* _Materials provided_
• • • •
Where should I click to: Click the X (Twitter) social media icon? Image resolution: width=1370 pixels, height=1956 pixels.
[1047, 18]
• • • •
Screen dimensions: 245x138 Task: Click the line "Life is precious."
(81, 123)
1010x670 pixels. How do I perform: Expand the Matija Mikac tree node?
• • • •
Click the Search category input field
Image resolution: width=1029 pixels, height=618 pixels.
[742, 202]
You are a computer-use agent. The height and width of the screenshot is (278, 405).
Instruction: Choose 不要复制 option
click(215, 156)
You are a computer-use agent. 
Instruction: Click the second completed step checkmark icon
• • • •
* _Task_
Using the records above, report each line with the string "computer".

* _Written response_
You are a computer-use agent. The height and width of the screenshot is (278, 405).
You are a computer-use agent. 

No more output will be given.